The court cases preceding FISA provide some substance to the inquiry of what is within the administration's constitutional and statutory authority. Both the Keith and Truong cases REJECTED some of the evidence obtained, while proclaiming the executive's right to unfettered surveillance for foreign intelligence purposes.

A refusal on the part of a FISA court to grant a warrant does not mean, as you note, that the surveillance is unreasonable. The surveillance can be tested as though FISA did not exist, on a case by case basis, arguing that the FISA court rejection was either 1) incorrect and a legal error, or 2) not to be construed as a conclusion of "unreasonable." All it could mean would be thatteh FISA court concluded the request did not fit within the statutory mandate.

The administration can file a suit for mandamus - shades of Marbury v. Madison!

Not saying you could prove a criminal case with the surveillance take, only that it ought to be admissible in the FISA warrant application process.

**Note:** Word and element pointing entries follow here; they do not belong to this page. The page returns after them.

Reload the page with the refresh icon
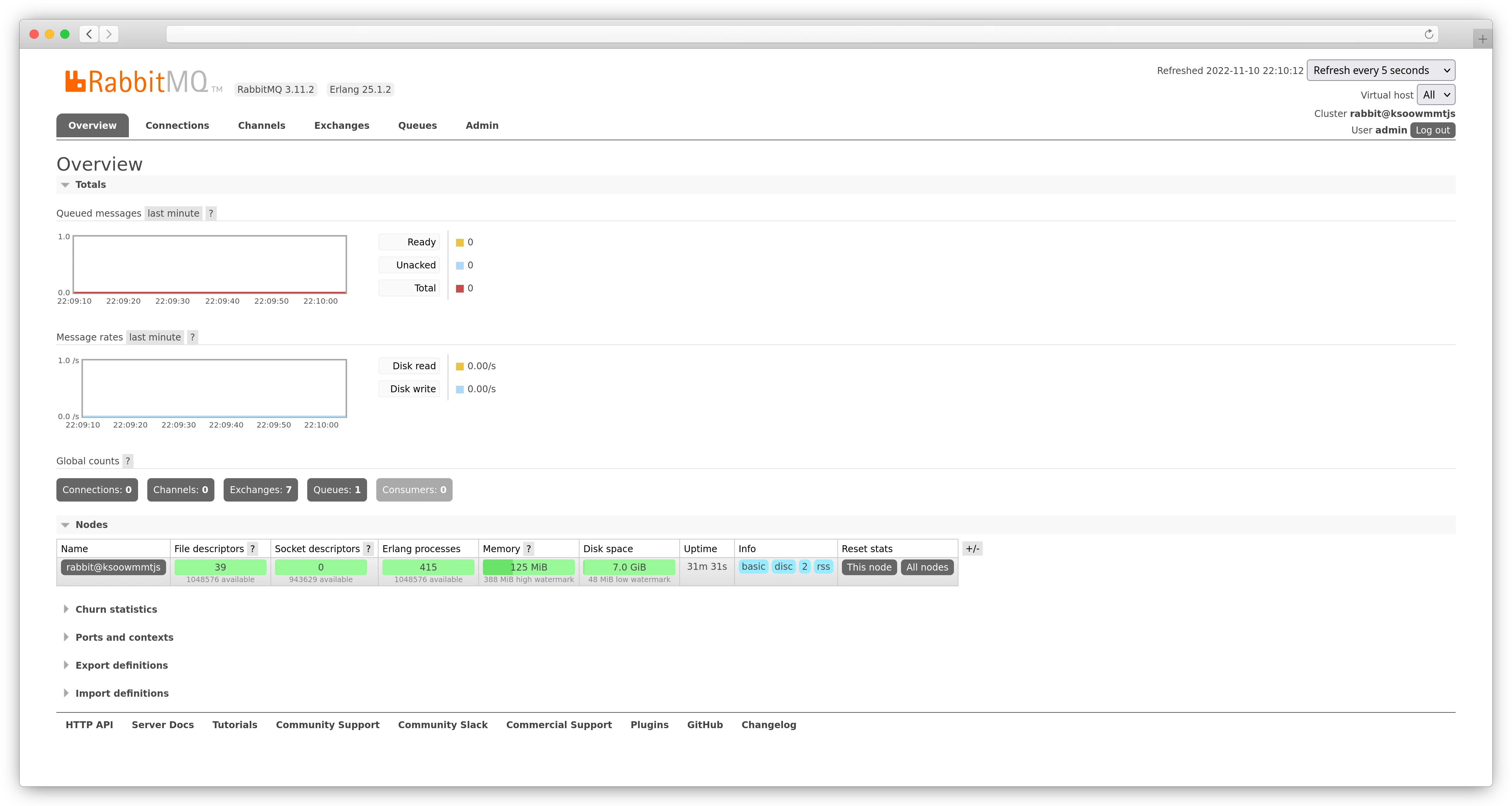The height and width of the screenshot is (806, 1512). click(1429, 34)
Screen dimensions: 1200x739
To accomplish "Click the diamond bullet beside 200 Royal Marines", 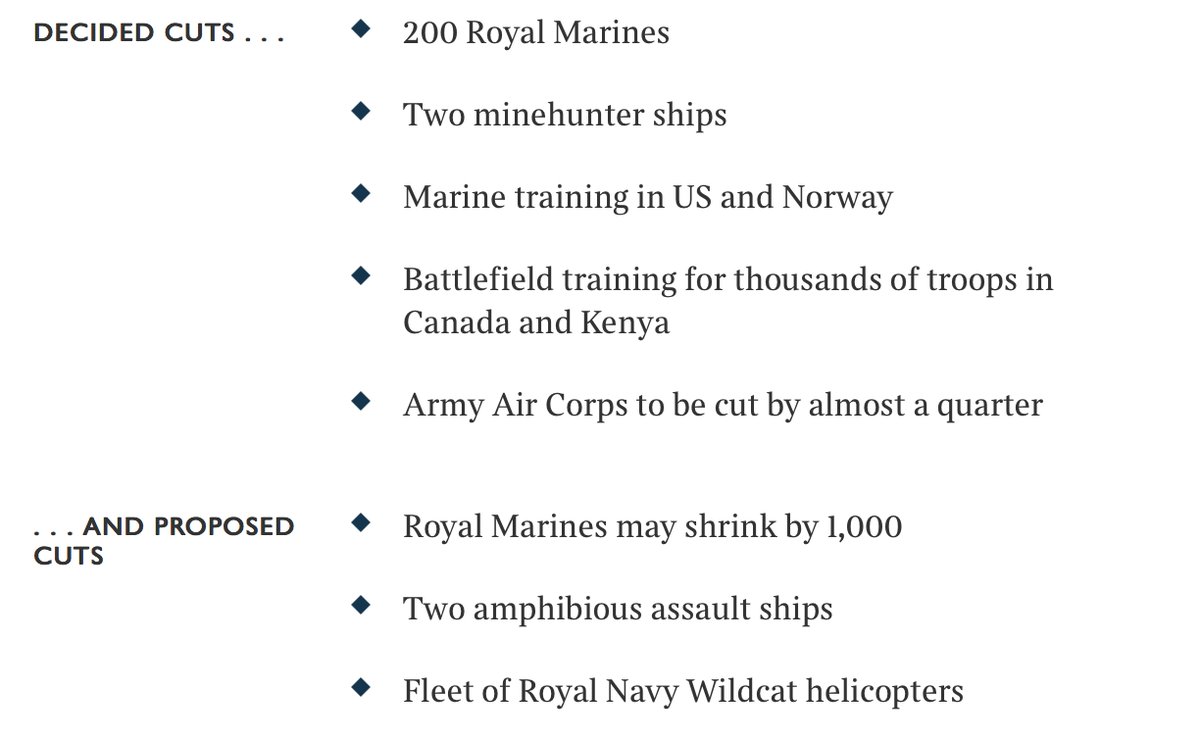I will point(361,27).
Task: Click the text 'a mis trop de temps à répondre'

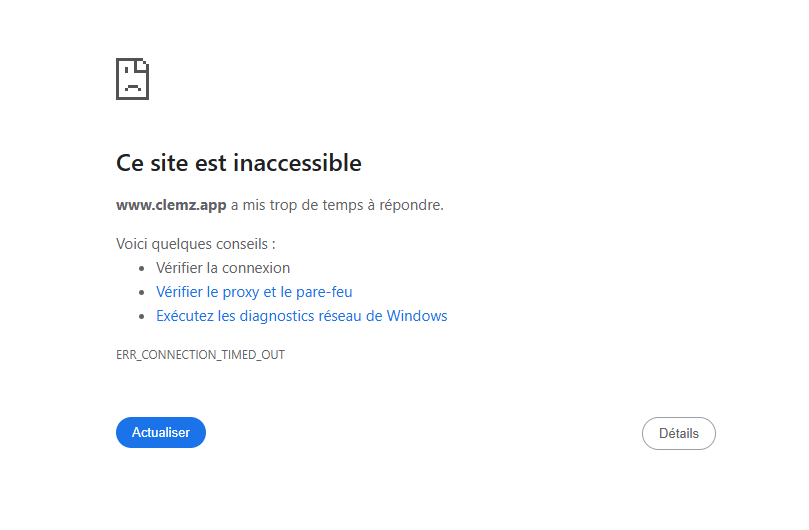Action: coord(337,205)
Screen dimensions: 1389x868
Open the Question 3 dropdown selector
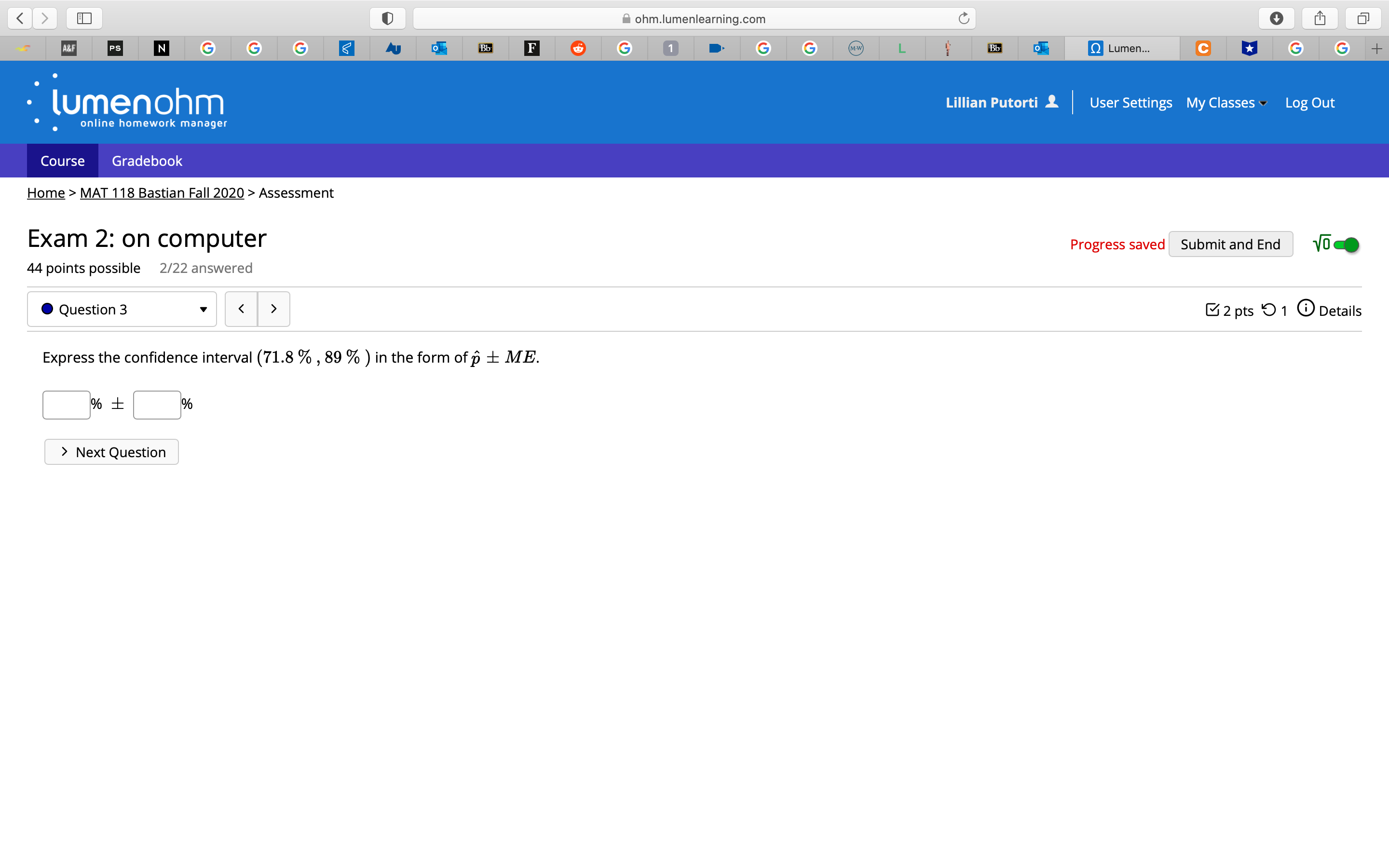[x=122, y=310]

The purpose of FISA is to provide an orderly intersection of foreign intelligence and criminal spheres. The intersection is where all of the interesting debate lies. "The wall," or something resembling it, remains. What is changing is it's height, thickness and transparency. "Primary purpose" changing to "significant purpose" is the extent of demolition that has been accomplished by "In re: Sealed Case."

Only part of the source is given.